● STATED TASK: Express the data below as a JSON list of strings, with one string per line and blank lines omitted. Leave the pictures out.

● DATA SUPPLIED:
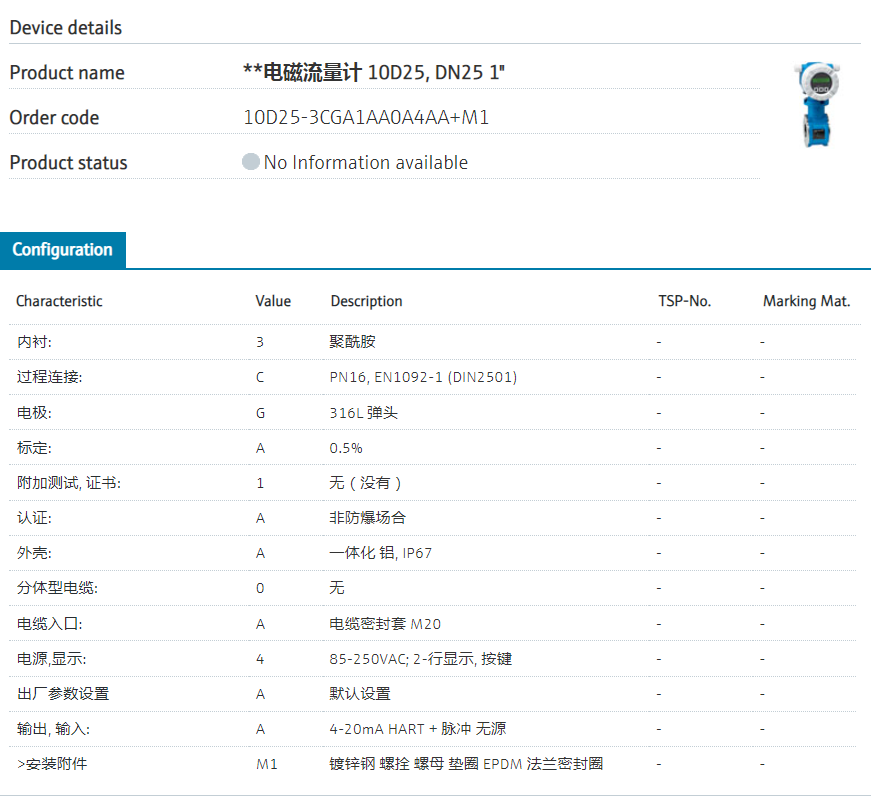The height and width of the screenshot is (798, 871).
Task: Select the 过程连接 row label
Action: click(x=49, y=377)
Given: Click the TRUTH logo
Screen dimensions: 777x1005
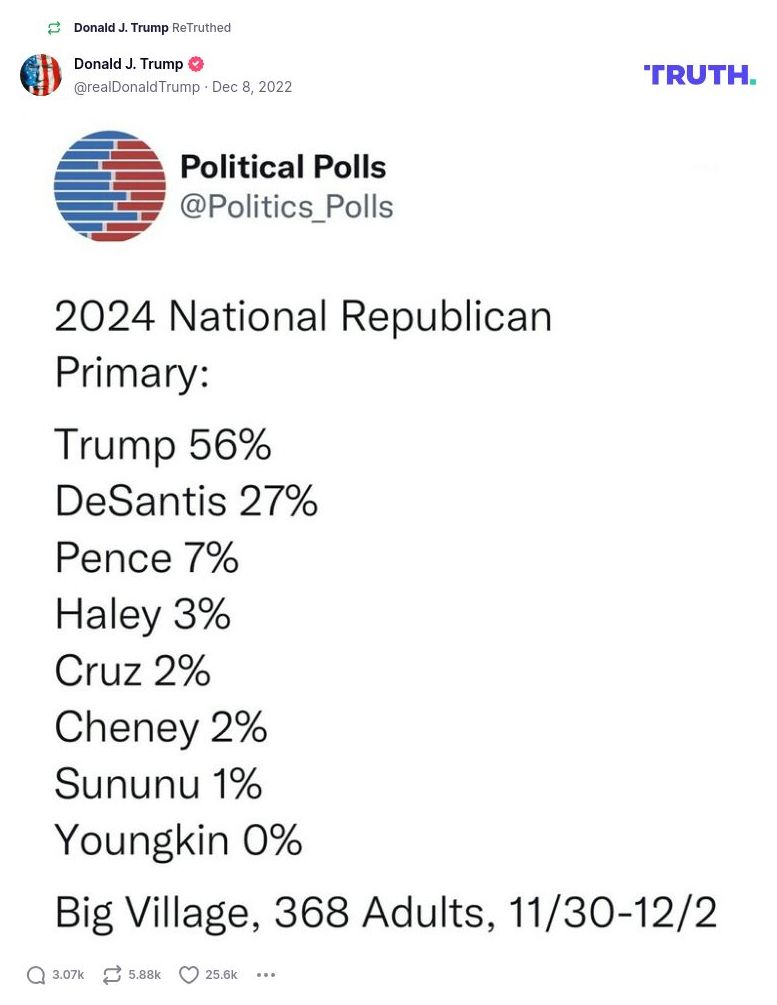Looking at the screenshot, I should pyautogui.click(x=699, y=75).
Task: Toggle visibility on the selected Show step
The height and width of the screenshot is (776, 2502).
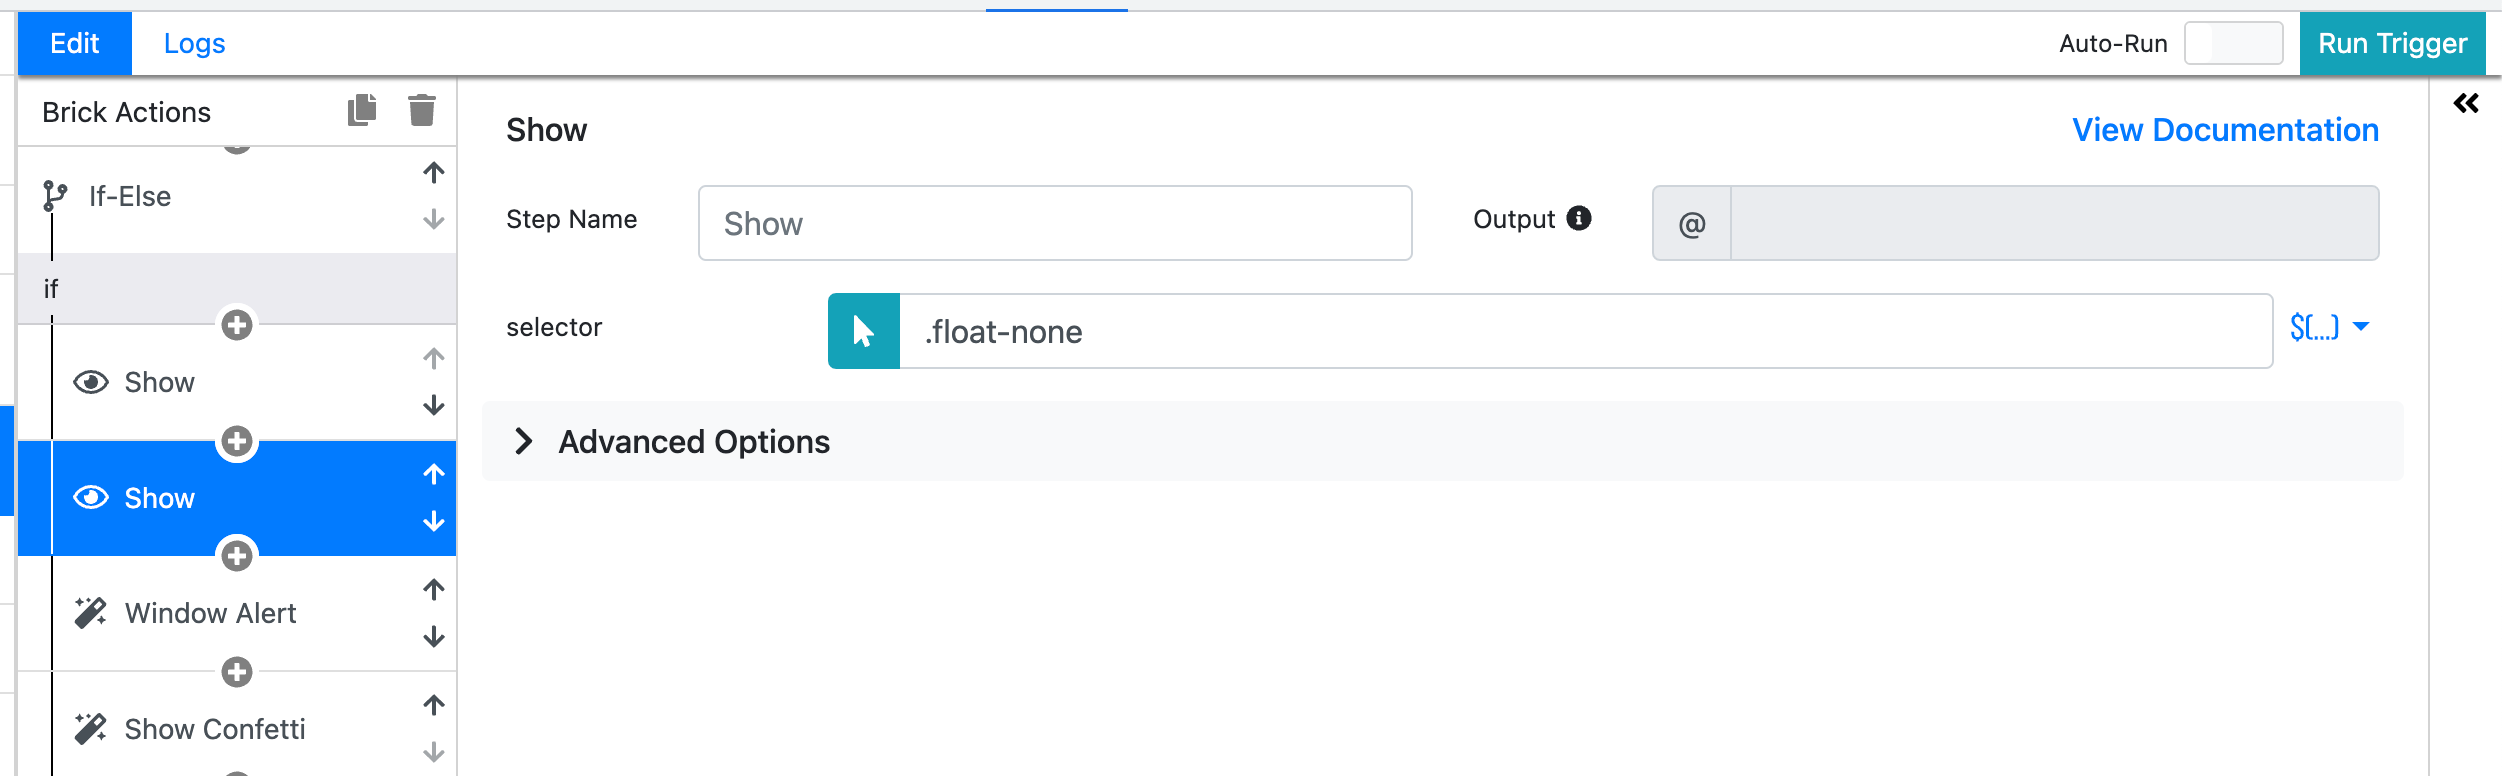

● CORRECT OUTPUT:
[
  "The height and width of the screenshot is (798, 871).",
  "Task: Select the 过程连接 row label",
  "Action: click(x=49, y=377)",
  "Given: Click the TRUTH logo",
  "Screen dimensions: 777x1005",
  "Looking at the screenshot, I should pyautogui.click(x=699, y=75).",
  "Task: Toggle visibility on the selected Show step",
  "The height and width of the screenshot is (776, 2502)."
]